What you will do –
**1.** In the blog post about the photos of a bump, what reason does the writer give for including the last photo?
**2.** Write out the part of the blog post between "Yes, I am PAINFULLY" and "IS TOO BIG!", inclusive.

Text section –
In some pics I took that feature more than just my vagina, it looks like I am diddling myself. which I am not. Because herpes is no laughing matter. That is my PSA. Seriously, though, while taking them I totally thought, “I wish EBF were here to be my herpes photographer. He’s infinitely better at holding a camera steady.” (Spoiler alert: Body Horror, Part 4).


Yes, I am PAINFULLY aware that now I have pics of my vag, but not my face on my blog: SOCIAL COMMENTARY!

Vagina skin in general is weird and varied. So I know I shouldn’t put to much stock in not-stock photos of bumps.

Vagina skin in general is weird and varied. So I know I shouldn’t put to much stock in not-stock photos of bumps.


This last one is for perspective. Lest you believe I’m being a hypochondriac (See: Woody Allen’s Hypochondria: An Inside Look), the bump is almost as big as my clit head. THAT IS TOO BIG!

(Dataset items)
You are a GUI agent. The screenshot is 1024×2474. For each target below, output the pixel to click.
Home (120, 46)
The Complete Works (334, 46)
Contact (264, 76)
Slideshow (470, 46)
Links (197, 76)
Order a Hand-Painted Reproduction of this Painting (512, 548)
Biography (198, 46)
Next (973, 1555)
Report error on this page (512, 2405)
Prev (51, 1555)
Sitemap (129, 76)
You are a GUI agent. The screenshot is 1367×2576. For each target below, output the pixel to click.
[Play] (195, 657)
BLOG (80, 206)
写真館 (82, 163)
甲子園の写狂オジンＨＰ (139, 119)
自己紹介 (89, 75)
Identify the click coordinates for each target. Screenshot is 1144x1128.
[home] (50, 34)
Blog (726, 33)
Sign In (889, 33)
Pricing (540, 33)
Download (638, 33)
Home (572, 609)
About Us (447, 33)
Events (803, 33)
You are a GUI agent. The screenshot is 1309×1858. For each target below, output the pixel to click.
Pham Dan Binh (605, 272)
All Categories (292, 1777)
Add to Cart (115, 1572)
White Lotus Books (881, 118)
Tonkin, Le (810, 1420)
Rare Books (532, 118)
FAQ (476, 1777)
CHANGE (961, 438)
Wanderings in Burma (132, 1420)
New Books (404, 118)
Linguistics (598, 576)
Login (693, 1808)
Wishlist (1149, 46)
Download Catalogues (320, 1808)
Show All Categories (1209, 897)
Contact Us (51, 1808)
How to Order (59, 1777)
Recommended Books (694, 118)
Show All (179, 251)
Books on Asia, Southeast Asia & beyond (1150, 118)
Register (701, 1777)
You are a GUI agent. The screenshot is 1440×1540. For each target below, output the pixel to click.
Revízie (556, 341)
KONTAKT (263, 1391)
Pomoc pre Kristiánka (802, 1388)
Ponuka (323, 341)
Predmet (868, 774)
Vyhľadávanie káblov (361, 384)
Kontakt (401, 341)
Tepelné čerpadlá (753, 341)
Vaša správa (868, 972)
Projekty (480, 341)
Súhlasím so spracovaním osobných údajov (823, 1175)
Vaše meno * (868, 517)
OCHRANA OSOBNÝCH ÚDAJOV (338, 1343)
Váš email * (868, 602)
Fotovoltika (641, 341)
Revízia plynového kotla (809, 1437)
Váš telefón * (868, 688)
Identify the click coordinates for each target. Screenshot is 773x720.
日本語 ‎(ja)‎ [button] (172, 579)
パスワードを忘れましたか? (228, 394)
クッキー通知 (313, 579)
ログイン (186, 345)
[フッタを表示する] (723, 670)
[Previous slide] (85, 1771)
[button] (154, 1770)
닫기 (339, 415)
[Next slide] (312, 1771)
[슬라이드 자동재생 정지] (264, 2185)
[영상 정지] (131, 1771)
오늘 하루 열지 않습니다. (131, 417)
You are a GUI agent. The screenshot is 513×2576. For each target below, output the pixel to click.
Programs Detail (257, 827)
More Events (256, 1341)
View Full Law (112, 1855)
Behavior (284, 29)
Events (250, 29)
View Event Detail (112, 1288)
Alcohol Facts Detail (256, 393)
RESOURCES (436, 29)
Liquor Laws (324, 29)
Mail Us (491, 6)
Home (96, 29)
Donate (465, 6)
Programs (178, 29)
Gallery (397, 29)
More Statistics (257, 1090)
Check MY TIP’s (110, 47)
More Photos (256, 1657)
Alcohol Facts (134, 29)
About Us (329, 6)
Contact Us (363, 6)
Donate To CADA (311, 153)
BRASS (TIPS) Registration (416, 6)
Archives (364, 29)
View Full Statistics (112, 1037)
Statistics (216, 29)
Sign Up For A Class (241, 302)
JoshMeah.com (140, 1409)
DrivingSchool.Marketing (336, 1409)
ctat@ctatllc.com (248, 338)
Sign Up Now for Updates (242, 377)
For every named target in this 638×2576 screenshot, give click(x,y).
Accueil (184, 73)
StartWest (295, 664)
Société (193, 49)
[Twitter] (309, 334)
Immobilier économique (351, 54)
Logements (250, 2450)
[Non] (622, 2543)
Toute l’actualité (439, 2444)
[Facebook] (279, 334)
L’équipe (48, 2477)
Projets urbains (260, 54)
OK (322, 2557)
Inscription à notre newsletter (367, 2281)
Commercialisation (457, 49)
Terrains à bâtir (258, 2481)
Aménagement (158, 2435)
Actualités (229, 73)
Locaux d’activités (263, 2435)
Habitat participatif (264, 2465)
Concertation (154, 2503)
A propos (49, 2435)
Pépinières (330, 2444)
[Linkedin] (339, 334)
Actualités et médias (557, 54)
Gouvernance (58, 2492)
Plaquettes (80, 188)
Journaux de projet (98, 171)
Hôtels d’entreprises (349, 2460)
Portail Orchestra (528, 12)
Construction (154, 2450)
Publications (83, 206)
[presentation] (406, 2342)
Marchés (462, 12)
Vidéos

Solutions per task –
**1.** The last photo is there for perspective, so readers won't think the writer is being a hypochondriac. It shows that the bump is almost as big as the writer's clit head, which the writer calls too big.

**2.**
Yes, I am PAINFULLY aware that now I have pics of my vag, but not my face on my blog: SOCIAL COMMENTARY!

Vagina skin in general is weird and varied. So I know I shouldn’t put to much stock in not-stock photos of bumps.

Vagina skin in general is weird and varied. So I know I shouldn’t put to much stock in not-stock photos of bumps.


This last one is for perspective. Lest you believe I’m being a hypochondriac (See: Woody Allen’s Hypochondria: An Inside Look), the bump is almost as big as my clit head. THAT IS TOO BIG!